The O'Driscolls of West Cork

The O’Driscolls were not exterminated by the newcomers, and remained independent until the year 1232, when Cormac Goth, third son of McCarthy Mor, acquired dominion over the entire region.

To the end of the sixteenth century they still possessed Baltimore, Sherkin and Cape Clear, also the adjoining lands, Kilcoe, Creagh, and Aghdown.

Having received little quarter at the hands of Irish chiefs, it is no wonder they became loyal to the English crown.

An English title was bestowed on Fineen O’Driscoll for his loyalty, and he so conformed to English customs, as to take his lands by letter patent from Elizabeth.

The O’Driscolls were almost always engaged in petty warfare, smuggling, pirating, and raiding. It was the custom of the country at the time.

During the fifteenth century they and the Waterford people had many an encounter. They were accustomed to visit the city from time to time, for the sake of plunder, and sail home with their ships laden with booty.

In the year 1450 it was enacted “as divers of the King’s subjects had been slain by Fineen O’Hedriescoll, chieftain of the nation, that no person of the parts of Waterford, Wexford, etc., shall go within the country of the said O’Hedriescoll under heavy penalties of forfeiture.”

In 1537, four ships from Lisbon, laden with wine, consigned to the Waterford merchants, were, by stress of weather, driven to take shelter at Baltimore. One of these, the Santa Maria de Soci, was boarded by Conoghure O’Driscoll, chieftain of Sherkin, and his sons, and piloted safely into Baltimore Harbour.

The officers and men of the ship were invited to an entertainment to Baltimore Castle by the O’Driscolls, and while there enjoying themselves were manacled. The O’Driscolls and their men went in their boats to the ship, took possession of the wine, and freely distributed it among their followers.

The Waterford people, hearing of the seizure, sent an armed expedition under the command of Captain Dobbyn. On arriving at Baltimore, he liberated the crew, and immediately sailed back to Waterford. Of the 100 tuns of wine, 25 only remained unconsumed.

Some short time after, an expedition of 400 men, well equipped, set sail from Waterford in two large vessels under command of Bailiff Woodlock and Captain Dobbyn. Arriving in Baltimore Harbour they anchored near the Franciscan Abbey on Sherkin Island.

Very soon they commenced operations, attacked and battered the castle of Dunilong, which they entered, and took away large quantities of malt, barley, and salt; they burned forty of the chief pinnaces, and forty more, with the big galley of thirty oars, were conveyed to Waterford as trophies of war.

The Franciscan Abbey, with the mill annexed, was greatly damaged, and the inhabitants and houses of the island were visited with fire and sword, and little mercy shown.

The islands near were treated in a similar manner, and, to complete the work, the attacking party passed over to Baltimore, stormed the Castle of Dunashad, and burnt and sacked the town.

————————

§ **Given problem 1**: In the rows, from the line with "Given: Clear the" to the line with "pyautogui.click(x=934, y=83)", swap "icon" for "symbol" and write those lines out again with nothing else changed.

[Rows on finding words and elements]
————————

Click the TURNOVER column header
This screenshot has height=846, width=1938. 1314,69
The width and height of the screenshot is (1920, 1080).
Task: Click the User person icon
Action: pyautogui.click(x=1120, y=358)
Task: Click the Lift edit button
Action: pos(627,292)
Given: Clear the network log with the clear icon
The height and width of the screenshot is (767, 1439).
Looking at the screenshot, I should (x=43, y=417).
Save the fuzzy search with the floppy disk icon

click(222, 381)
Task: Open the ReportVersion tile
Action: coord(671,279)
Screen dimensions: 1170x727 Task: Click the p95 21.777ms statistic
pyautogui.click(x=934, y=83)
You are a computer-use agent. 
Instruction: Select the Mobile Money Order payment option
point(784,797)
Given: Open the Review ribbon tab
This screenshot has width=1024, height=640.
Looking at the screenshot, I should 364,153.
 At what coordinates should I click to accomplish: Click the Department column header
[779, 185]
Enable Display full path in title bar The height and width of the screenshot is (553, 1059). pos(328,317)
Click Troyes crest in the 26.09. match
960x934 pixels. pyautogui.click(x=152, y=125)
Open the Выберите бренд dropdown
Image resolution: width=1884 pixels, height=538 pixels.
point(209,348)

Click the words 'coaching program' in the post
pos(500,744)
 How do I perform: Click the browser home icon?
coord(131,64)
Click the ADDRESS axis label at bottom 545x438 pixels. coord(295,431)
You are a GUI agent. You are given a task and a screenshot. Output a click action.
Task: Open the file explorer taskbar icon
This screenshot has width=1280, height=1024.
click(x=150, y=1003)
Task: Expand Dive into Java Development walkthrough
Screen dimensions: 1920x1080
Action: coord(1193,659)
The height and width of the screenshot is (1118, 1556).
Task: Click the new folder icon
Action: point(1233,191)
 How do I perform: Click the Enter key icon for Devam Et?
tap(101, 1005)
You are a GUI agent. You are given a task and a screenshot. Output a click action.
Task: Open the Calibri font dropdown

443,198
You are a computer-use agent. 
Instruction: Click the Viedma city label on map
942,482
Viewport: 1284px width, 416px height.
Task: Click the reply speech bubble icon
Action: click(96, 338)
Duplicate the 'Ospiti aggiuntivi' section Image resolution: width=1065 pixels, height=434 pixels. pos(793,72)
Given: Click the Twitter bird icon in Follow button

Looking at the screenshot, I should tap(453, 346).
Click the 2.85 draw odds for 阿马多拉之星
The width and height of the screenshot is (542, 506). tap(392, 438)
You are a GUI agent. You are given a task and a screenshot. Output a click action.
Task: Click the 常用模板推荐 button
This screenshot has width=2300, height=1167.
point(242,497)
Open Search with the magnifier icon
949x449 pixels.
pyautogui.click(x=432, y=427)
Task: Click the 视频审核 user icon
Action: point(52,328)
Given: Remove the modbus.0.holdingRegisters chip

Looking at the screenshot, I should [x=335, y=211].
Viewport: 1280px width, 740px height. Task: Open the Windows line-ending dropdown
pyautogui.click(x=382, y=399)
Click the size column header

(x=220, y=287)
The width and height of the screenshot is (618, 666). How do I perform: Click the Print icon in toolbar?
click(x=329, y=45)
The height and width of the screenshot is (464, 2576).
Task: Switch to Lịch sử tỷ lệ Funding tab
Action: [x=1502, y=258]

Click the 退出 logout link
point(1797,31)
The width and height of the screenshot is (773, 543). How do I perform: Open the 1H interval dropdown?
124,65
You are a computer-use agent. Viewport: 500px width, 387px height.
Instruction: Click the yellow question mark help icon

————————

§ **Given problem 2**: According to the text on the O'Driscolls of West Cork, how much of the seized wine was left unconsumed?

§ **Exercise solution 1**:
Given: Clear the network log with the clear symbol
The height and width of the screenshot is (767, 1439).
Looking at the screenshot, I should (x=43, y=417).
Save the fuzzy search with the floppy disk symbol

click(222, 381)
Task: Open the ReportVersion tile
Action: coord(671,279)
Screen dimensions: 1170x727 Task: Click the p95 21.777ms statistic
pyautogui.click(x=934, y=83)

§ **Exercise solution 2**: Only 25 of the 100 tuns remained unconsumed.